Here are the records. Write out exactly the lines between the one holding "The width and height of the screenshot is (931, 1027)." and the one holding "Task: Toggle the loop playback icon", inclusive.

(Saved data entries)
++++++++++

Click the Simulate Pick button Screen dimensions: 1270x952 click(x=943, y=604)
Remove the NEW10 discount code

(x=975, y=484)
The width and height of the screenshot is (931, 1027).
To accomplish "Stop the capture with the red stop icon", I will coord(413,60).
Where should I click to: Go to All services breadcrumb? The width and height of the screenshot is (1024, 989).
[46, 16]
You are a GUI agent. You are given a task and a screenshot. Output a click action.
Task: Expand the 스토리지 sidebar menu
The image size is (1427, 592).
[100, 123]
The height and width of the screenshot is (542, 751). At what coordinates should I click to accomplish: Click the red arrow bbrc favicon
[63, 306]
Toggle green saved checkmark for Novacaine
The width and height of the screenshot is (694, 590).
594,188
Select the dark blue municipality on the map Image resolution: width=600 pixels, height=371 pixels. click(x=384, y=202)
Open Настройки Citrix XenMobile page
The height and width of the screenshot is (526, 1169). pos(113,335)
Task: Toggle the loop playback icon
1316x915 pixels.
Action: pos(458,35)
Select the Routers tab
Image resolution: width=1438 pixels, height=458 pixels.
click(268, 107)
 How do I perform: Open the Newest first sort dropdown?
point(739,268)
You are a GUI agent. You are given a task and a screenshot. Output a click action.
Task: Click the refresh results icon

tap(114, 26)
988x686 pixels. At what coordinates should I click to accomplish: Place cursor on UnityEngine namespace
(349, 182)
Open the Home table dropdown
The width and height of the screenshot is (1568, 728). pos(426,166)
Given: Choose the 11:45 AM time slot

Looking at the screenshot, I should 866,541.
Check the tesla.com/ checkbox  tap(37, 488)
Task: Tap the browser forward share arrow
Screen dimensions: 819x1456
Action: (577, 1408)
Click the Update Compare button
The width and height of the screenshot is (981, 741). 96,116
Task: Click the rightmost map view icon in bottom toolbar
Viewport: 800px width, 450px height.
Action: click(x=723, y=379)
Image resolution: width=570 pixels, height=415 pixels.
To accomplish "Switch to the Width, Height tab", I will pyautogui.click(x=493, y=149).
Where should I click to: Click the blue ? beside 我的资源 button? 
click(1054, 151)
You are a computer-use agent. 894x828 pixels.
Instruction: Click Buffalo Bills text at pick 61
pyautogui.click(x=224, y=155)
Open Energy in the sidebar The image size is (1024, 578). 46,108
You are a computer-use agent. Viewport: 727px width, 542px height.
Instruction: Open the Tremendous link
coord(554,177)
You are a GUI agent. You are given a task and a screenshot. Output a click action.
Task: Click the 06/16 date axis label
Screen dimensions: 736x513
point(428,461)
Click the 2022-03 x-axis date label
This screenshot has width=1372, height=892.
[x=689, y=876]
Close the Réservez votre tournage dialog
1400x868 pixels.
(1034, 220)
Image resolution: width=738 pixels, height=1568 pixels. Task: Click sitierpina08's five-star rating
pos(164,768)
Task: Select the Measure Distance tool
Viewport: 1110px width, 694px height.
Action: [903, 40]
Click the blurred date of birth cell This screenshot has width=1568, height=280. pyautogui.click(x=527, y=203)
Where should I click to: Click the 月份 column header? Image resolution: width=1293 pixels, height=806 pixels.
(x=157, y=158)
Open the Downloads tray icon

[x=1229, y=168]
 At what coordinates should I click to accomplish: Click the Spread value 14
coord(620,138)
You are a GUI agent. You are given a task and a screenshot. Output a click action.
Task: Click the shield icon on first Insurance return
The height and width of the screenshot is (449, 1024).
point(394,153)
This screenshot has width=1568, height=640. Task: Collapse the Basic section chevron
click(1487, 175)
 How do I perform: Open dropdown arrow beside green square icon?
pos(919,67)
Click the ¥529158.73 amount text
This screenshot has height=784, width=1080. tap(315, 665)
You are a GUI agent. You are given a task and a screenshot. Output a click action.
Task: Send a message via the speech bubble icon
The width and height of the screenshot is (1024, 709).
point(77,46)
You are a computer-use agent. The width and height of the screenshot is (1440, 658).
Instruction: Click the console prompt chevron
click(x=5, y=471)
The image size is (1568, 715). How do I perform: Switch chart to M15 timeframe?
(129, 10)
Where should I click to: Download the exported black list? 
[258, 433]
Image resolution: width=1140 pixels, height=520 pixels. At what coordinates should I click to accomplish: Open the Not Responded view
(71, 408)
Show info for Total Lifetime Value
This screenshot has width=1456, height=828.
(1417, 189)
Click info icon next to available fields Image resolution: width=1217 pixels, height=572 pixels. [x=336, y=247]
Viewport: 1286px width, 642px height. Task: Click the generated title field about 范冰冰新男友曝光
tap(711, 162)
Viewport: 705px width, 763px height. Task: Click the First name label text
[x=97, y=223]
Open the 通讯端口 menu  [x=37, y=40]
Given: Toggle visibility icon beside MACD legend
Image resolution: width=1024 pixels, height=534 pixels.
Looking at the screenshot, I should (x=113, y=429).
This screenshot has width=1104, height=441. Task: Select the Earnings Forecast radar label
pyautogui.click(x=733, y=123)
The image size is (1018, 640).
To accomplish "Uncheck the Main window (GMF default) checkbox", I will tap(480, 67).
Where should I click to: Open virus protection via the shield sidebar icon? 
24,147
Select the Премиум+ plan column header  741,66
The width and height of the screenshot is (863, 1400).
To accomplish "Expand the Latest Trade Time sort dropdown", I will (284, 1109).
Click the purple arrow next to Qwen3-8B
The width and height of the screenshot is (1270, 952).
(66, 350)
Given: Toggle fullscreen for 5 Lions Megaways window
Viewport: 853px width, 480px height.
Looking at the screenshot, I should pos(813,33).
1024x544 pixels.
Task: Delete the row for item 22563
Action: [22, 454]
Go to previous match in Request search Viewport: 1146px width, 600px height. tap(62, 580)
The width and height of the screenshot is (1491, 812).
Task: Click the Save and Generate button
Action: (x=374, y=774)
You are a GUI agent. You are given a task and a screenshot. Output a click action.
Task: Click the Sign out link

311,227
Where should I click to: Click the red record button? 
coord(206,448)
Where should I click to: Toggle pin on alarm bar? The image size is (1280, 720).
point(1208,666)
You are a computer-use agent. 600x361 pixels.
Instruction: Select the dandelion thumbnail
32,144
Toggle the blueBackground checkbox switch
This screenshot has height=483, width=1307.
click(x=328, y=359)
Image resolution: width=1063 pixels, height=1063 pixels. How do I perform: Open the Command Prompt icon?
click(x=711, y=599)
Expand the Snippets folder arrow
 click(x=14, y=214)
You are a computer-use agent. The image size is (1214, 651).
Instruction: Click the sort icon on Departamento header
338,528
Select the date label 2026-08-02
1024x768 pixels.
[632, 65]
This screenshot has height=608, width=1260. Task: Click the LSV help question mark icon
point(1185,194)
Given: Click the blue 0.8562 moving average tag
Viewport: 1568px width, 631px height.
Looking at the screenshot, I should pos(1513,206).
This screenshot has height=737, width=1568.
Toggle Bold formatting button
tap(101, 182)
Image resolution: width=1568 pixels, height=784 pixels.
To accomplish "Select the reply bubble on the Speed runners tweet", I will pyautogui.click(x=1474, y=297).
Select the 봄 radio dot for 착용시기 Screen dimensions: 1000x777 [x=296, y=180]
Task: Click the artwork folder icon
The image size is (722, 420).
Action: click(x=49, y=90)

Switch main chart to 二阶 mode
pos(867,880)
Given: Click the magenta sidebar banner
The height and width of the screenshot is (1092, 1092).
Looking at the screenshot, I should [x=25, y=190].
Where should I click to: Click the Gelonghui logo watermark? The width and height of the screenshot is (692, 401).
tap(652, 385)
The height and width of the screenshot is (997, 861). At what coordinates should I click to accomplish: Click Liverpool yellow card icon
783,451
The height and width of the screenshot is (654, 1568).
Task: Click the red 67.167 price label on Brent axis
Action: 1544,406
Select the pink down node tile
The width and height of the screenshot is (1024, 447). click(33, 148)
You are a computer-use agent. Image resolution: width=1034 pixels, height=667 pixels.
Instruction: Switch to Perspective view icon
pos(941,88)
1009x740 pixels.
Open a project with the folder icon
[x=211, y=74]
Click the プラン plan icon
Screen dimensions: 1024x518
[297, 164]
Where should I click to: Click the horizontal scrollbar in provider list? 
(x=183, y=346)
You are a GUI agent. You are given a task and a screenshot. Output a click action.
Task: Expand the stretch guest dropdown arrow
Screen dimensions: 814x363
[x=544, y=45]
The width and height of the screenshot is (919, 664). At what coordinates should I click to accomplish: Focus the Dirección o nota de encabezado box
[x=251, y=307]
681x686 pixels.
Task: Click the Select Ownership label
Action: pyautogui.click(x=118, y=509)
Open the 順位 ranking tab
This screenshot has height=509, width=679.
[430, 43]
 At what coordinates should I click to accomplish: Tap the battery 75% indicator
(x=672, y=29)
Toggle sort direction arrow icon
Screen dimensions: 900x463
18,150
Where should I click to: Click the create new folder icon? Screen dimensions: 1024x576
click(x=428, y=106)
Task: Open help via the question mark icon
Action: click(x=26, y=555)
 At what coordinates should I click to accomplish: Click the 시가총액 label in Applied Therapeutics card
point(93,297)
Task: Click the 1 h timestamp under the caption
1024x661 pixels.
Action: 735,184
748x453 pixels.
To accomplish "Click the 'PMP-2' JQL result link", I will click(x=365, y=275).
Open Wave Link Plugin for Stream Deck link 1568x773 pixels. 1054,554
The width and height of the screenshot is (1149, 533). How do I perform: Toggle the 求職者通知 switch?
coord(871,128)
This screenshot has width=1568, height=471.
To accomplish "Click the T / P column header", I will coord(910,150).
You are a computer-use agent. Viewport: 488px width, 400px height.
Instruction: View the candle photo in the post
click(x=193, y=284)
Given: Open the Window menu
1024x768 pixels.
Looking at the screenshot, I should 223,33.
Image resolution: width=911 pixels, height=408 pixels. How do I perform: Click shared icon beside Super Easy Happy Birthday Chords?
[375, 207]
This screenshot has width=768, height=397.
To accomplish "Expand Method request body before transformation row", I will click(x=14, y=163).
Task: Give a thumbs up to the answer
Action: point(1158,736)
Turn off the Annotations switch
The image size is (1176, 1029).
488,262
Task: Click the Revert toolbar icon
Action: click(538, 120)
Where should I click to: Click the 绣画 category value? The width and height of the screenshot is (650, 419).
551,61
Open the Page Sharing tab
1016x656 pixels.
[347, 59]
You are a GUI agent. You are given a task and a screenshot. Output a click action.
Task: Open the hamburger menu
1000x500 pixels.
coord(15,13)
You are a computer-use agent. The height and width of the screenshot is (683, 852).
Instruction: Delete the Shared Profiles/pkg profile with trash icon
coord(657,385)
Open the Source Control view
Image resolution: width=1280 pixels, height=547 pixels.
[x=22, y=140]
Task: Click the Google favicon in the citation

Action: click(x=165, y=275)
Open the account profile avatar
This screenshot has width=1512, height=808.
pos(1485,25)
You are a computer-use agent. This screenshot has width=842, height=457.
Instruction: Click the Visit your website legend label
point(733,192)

++++++++++

◆ **Answer to this task**
The width and height of the screenshot is (931, 1027).
To accomplish "Stop the capture with the red stop icon", I will coord(413,60).
Where should I click to: Go to All services breadcrumb? The width and height of the screenshot is (1024, 989).
[46, 16]
You are a GUI agent. You are given a task and a screenshot. Output a click action.
Task: Expand the 스토리지 sidebar menu
The image size is (1427, 592).
[100, 123]
The height and width of the screenshot is (542, 751). At what coordinates should I click to accomplish: Click the red arrow bbrc favicon
[63, 306]
Toggle green saved checkmark for Novacaine
The width and height of the screenshot is (694, 590).
594,188
Select the dark blue municipality on the map Image resolution: width=600 pixels, height=371 pixels. click(x=384, y=202)
Open Настройки Citrix XenMobile page
The height and width of the screenshot is (526, 1169). pos(113,335)
Task: Toggle the loop playback icon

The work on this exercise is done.